> WHAT IS NEEDED
Reproduce the material below, changing every "Where should I click to" to "Where do I click to" and leaving everything else as it is.

> Extracted records
──────

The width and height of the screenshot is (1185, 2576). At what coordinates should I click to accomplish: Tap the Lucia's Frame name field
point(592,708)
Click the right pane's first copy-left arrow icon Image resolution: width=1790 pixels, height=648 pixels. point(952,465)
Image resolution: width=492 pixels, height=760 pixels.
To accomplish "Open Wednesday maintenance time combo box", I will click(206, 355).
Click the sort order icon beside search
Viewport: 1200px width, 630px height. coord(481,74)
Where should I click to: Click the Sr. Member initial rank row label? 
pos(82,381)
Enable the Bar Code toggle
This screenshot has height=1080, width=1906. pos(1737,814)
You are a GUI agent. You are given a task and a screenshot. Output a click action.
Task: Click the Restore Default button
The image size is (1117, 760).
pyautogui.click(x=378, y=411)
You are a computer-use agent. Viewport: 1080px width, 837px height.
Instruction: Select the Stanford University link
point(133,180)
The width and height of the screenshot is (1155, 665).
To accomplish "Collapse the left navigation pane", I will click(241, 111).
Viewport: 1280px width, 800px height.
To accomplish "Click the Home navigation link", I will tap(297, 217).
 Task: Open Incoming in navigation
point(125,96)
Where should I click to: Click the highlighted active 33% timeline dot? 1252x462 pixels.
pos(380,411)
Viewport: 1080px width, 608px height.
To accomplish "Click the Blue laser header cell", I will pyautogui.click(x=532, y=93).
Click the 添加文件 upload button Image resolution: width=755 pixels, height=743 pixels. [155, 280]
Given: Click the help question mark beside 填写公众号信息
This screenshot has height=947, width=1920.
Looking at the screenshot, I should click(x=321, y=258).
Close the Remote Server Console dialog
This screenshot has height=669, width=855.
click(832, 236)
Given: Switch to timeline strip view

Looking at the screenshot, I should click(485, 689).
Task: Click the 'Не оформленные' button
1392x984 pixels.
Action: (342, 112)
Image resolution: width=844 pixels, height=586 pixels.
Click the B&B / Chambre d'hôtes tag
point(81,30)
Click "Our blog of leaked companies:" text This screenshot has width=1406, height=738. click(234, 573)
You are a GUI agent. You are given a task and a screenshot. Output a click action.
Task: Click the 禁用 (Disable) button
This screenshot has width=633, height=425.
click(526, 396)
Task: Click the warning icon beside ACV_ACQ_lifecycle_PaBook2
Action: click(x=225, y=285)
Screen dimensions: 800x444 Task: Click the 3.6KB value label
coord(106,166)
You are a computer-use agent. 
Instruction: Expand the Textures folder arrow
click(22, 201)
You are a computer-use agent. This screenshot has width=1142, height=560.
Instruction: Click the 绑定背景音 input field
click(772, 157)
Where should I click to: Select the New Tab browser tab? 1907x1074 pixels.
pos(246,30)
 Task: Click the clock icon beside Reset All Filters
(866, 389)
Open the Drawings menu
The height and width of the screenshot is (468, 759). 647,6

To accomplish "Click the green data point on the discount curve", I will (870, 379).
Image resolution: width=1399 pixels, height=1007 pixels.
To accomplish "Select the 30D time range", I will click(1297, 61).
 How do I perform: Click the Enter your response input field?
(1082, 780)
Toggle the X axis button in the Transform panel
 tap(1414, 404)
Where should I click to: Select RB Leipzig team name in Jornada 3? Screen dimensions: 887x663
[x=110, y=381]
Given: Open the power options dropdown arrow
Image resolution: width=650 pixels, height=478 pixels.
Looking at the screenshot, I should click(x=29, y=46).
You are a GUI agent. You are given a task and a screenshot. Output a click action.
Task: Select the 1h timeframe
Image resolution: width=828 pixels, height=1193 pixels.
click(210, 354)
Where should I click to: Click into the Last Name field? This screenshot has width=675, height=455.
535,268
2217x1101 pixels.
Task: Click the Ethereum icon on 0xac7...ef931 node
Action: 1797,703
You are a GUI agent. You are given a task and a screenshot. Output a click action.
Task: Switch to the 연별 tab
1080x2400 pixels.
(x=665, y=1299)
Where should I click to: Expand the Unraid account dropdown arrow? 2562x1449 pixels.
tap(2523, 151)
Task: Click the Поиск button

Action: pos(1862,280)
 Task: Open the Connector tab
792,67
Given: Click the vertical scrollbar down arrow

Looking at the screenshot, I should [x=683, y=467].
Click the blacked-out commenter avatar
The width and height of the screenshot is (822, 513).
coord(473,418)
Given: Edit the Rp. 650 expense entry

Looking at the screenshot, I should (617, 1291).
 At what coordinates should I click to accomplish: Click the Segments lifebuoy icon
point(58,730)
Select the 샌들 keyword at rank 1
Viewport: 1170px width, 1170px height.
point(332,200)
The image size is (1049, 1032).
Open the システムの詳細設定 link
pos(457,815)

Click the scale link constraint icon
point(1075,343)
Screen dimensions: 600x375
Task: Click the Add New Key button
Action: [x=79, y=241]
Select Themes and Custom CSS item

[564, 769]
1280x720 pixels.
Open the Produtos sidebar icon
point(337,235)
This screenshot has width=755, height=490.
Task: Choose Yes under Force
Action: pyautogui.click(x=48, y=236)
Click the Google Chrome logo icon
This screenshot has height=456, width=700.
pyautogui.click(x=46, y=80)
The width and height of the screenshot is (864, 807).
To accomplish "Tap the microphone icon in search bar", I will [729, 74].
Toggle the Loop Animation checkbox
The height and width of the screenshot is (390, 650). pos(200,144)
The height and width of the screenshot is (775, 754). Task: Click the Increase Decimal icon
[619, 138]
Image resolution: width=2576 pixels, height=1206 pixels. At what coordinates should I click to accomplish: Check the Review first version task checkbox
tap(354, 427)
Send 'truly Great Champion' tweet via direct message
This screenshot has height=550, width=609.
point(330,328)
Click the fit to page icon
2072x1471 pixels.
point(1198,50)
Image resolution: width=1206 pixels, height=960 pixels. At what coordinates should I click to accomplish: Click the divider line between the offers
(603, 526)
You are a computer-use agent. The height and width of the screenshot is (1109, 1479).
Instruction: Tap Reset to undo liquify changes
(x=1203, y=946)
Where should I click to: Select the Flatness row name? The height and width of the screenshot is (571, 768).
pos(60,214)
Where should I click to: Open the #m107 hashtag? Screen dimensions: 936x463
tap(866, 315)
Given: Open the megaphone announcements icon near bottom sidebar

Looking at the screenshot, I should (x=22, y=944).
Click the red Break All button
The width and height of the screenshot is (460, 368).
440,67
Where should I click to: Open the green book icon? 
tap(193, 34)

──────

> THE RESULT
The width and height of the screenshot is (1185, 2576). At what coordinates should I click to accomplish: Tap the Lucia's Frame name field
point(592,708)
Click the right pane's first copy-left arrow icon Image resolution: width=1790 pixels, height=648 pixels. point(952,465)
Image resolution: width=492 pixels, height=760 pixels.
To accomplish "Open Wednesday maintenance time combo box", I will click(206, 355).
Click the sort order icon beside search
Viewport: 1200px width, 630px height. coord(481,74)
Where do I click to: Click the Sr. Member initial rank row label? 
pos(82,381)
Enable the Bar Code toggle
This screenshot has height=1080, width=1906. pos(1737,814)
You are a GUI agent. You are given a task and a screenshot. Output a click action.
Task: Click the Restore Default button
The image size is (1117, 760).
pyautogui.click(x=378, y=411)
You are a computer-use agent. Viewport: 1080px width, 837px height.
Instruction: Select the Stanford University link
point(133,180)
The width and height of the screenshot is (1155, 665).
To accomplish "Collapse the left navigation pane", I will click(241, 111).
Viewport: 1280px width, 800px height.
To accomplish "Click the Home navigation link", I will tap(297, 217).
 Task: Open Incoming in navigation
point(125,96)
Where do I click to: Click the highlighted active 33% timeline dot? 1252x462 pixels.
pos(380,411)
Viewport: 1080px width, 608px height.
To accomplish "Click the Blue laser header cell", I will pyautogui.click(x=532, y=93).
Click the 添加文件 upload button Image resolution: width=755 pixels, height=743 pixels. [155, 280]
Given: Click the help question mark beside 填写公众号信息
This screenshot has height=947, width=1920.
Looking at the screenshot, I should click(x=321, y=258).
Close the Remote Server Console dialog
This screenshot has height=669, width=855.
click(832, 236)
Given: Switch to timeline strip view

Looking at the screenshot, I should click(485, 689).
Task: Click the 'Не оформленные' button
1392x984 pixels.
Action: (342, 112)
Image resolution: width=844 pixels, height=586 pixels.
Click the B&B / Chambre d'hôtes tag
point(81,30)
Click "Our blog of leaked companies:" text This screenshot has width=1406, height=738. click(234, 573)
You are a GUI agent. You are given a task and a screenshot. Output a click action.
Task: Click the 禁用 (Disable) button
This screenshot has width=633, height=425.
click(526, 396)
Task: Click the warning icon beside ACV_ACQ_lifecycle_PaBook2
Action: click(x=225, y=285)
Screen dimensions: 800x444 Task: Click the 3.6KB value label
coord(106,166)
You are a computer-use agent. 
Instruction: Expand the Textures folder arrow
click(22, 201)
You are a computer-use agent. This screenshot has width=1142, height=560.
Instruction: Click the 绑定背景音 input field
click(772, 157)
Where do I click to: Select the New Tab browser tab? 1907x1074 pixels.
pos(246,30)
 Task: Click the clock icon beside Reset All Filters
(866, 389)
Open the Drawings menu
The height and width of the screenshot is (468, 759). 647,6

To accomplish "Click the green data point on the discount curve", I will (870, 379).
Image resolution: width=1399 pixels, height=1007 pixels.
To accomplish "Select the 30D time range", I will click(1297, 61).
 How do I perform: Click the Enter your response input field?
(1082, 780)
Toggle the X axis button in the Transform panel
 tap(1414, 404)
Where do I click to: Select RB Leipzig team name in Jornada 3? Screen dimensions: 887x663
[x=110, y=381]
Given: Open the power options dropdown arrow
Image resolution: width=650 pixels, height=478 pixels.
Looking at the screenshot, I should click(x=29, y=46).
You are a GUI agent. You are given a task and a screenshot. Output a click action.
Task: Select the 1h timeframe
Image resolution: width=828 pixels, height=1193 pixels.
click(210, 354)
Where do I click to: Click into the Last Name field? This screenshot has width=675, height=455.
535,268
2217x1101 pixels.
Task: Click the Ethereum icon on 0xac7...ef931 node
Action: 1797,703
You are a GUI agent. You are given a task and a screenshot. Output a click action.
Task: Switch to the 연별 tab
1080x2400 pixels.
(x=665, y=1299)
Where do I click to: Expand the Unraid account dropdown arrow? 2562x1449 pixels.
tap(2523, 151)
Task: Click the Поиск button

Action: pos(1862,280)
 Task: Open the Connector tab
792,67
Given: Click the vertical scrollbar down arrow

Looking at the screenshot, I should [x=683, y=467].
Click the blacked-out commenter avatar
The width and height of the screenshot is (822, 513).
coord(473,418)
Given: Edit the Rp. 650 expense entry

Looking at the screenshot, I should (617, 1291).
 At what coordinates should I click to accomplish: Click the Segments lifebuoy icon
point(58,730)
Select the 샌들 keyword at rank 1
Viewport: 1170px width, 1170px height.
point(332,200)
The image size is (1049, 1032).
Open the システムの詳細設定 link
pos(457,815)

Click the scale link constraint icon
point(1075,343)
Screen dimensions: 600x375
Task: Click the Add New Key button
Action: [x=79, y=241]
Select Themes and Custom CSS item

[564, 769]
1280x720 pixels.
Open the Produtos sidebar icon
point(337,235)
This screenshot has width=755, height=490.
Task: Choose Yes under Force
Action: pyautogui.click(x=48, y=236)
Click the Google Chrome logo icon
This screenshot has height=456, width=700.
pyautogui.click(x=46, y=80)
The width and height of the screenshot is (864, 807).
To accomplish "Tap the microphone icon in search bar", I will [729, 74].
Toggle the Loop Animation checkbox
The height and width of the screenshot is (390, 650). pos(200,144)
The height and width of the screenshot is (775, 754). Task: Click the Increase Decimal icon
[619, 138]
Image resolution: width=2576 pixels, height=1206 pixels. At what coordinates should I click to accomplish: Check the Review first version task checkbox
tap(354, 427)
Send 'truly Great Champion' tweet via direct message
This screenshot has height=550, width=609.
point(330,328)
Click the fit to page icon
2072x1471 pixels.
point(1198,50)
Image resolution: width=1206 pixels, height=960 pixels. At what coordinates should I click to accomplish: Click the divider line between the offers
(603, 526)
You are a computer-use agent. The height and width of the screenshot is (1109, 1479).
Instruction: Tap Reset to undo liquify changes
(x=1203, y=946)
Where do I click to: Select the Flatness row name? The height and width of the screenshot is (571, 768).
pos(60,214)
Where do I click to: Open the #m107 hashtag? Screen dimensions: 936x463
tap(866, 315)
Given: Open the megaphone announcements icon near bottom sidebar

Looking at the screenshot, I should (x=22, y=944).
Click the red Break All button
The width and height of the screenshot is (460, 368).
440,67
Where do I click to: Open the green book icon? 
tap(193, 34)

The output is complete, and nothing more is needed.